----- Data to process -----

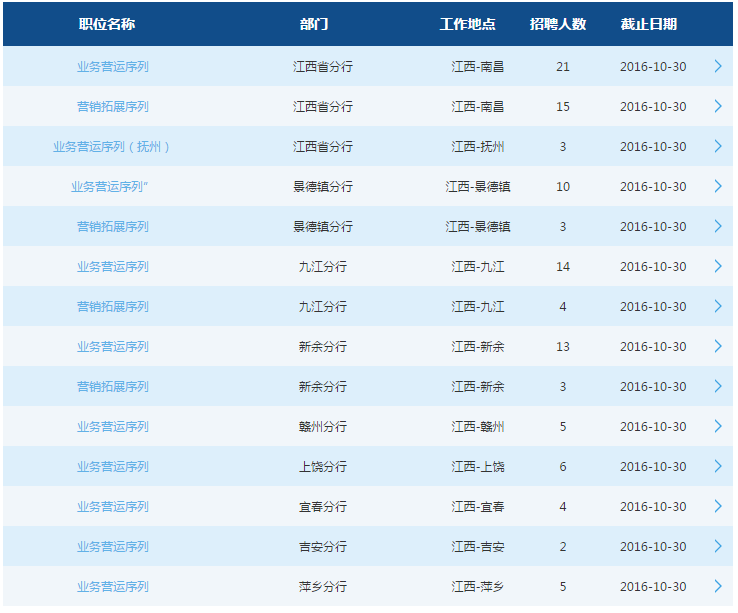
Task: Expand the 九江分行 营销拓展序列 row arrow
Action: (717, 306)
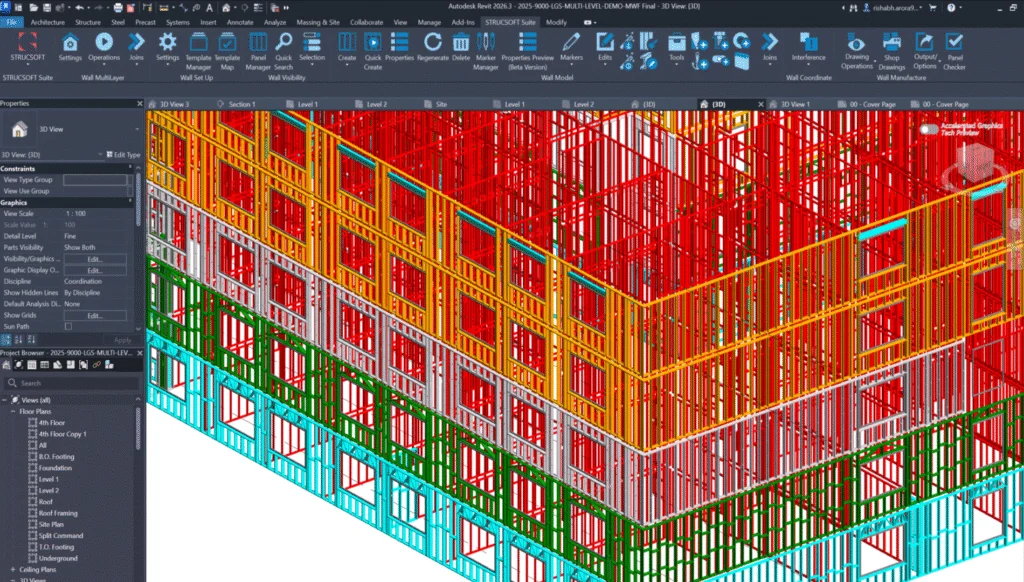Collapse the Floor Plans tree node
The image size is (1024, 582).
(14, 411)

-----
----- Data to process -----

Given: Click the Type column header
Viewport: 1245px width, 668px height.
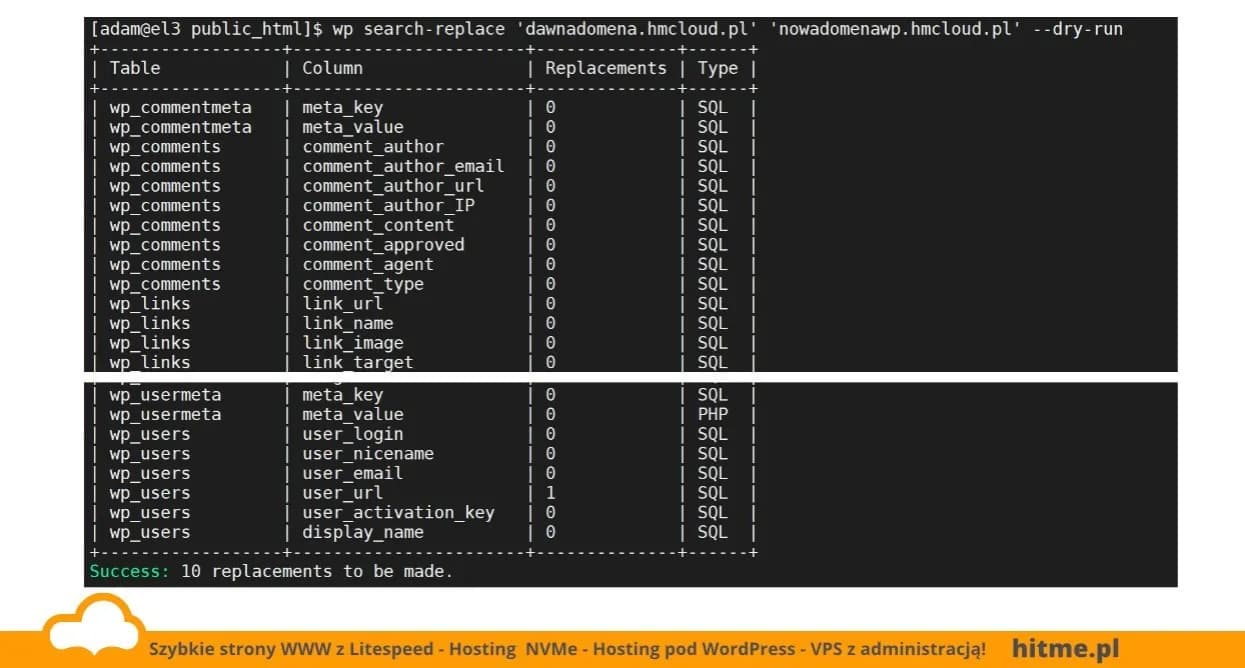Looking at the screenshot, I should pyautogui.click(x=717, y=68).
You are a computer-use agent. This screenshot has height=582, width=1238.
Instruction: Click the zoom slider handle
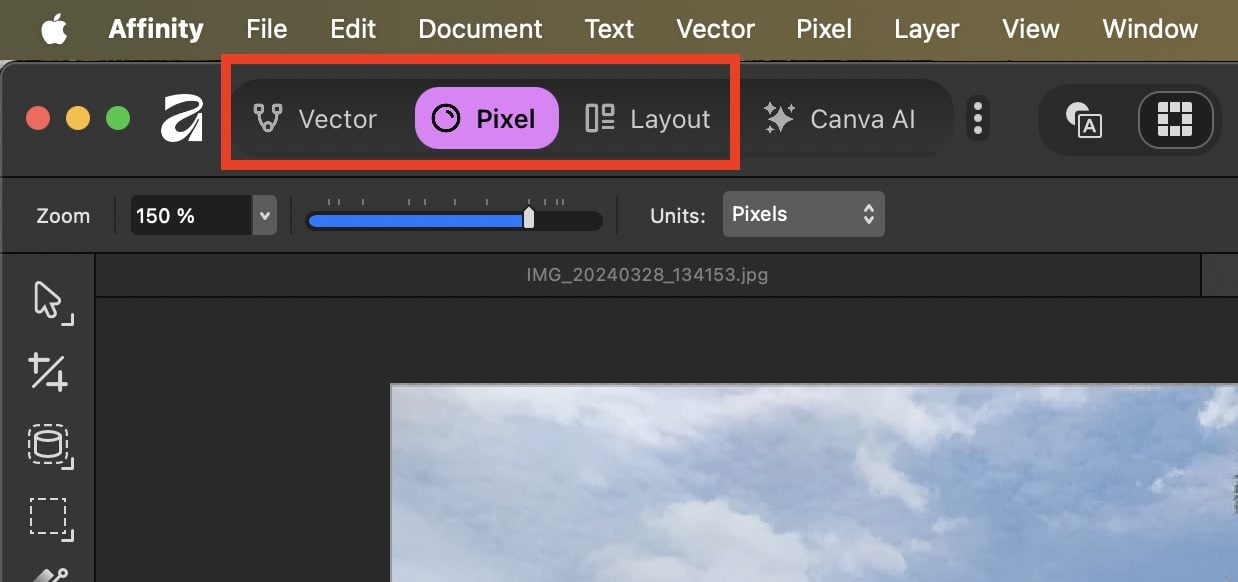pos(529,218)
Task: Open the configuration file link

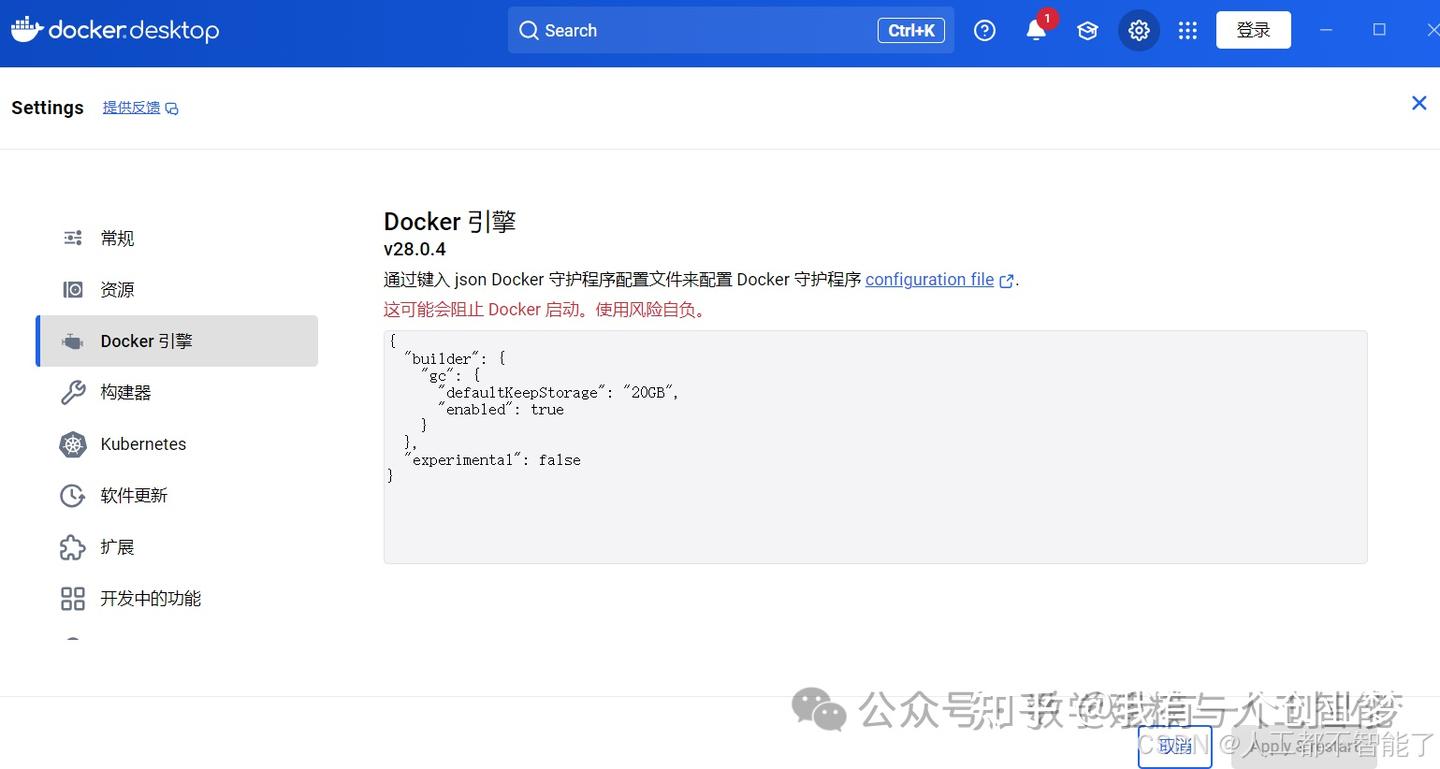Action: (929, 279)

-----
----- Data to process -----

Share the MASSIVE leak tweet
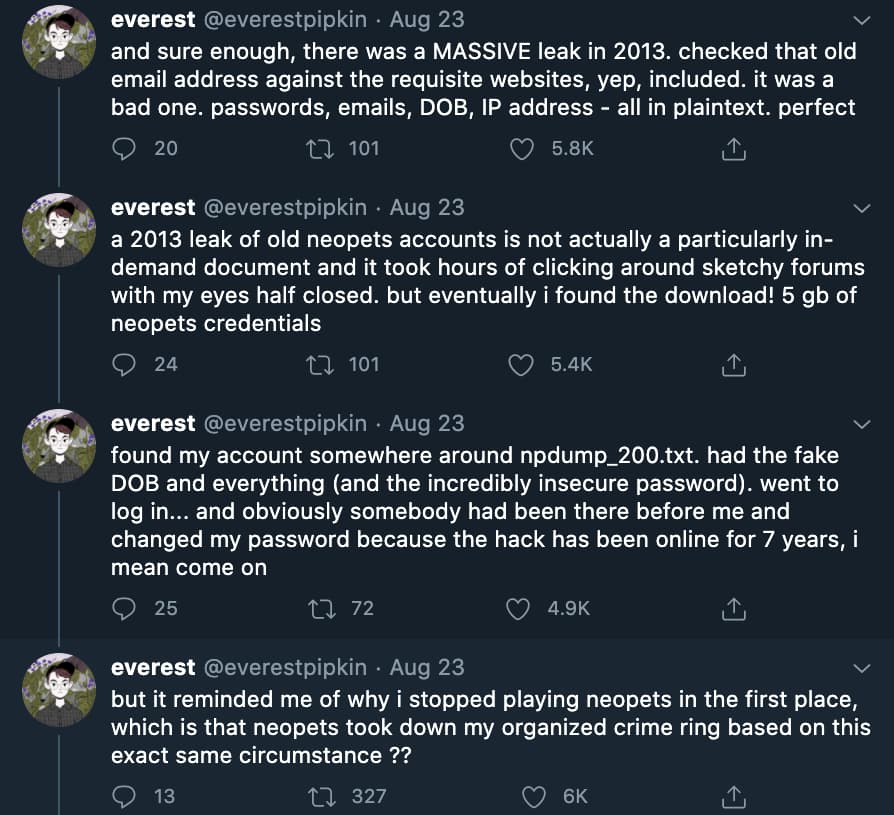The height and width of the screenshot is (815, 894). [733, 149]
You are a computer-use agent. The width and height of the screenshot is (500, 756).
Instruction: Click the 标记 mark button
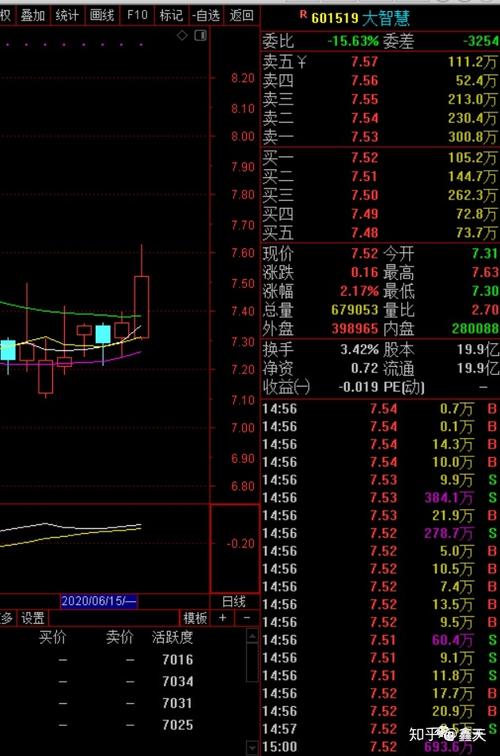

-----

Reproduce only the lines above, starting at the line with "You are a computer-use agent. The" and ending at the line with "Instruction: Click the 标记 mark button", exactly as written.

**Answer section**
You are a computer-use agent. The width and height of the screenshot is (500, 756).
Instruction: Click the 标记 mark button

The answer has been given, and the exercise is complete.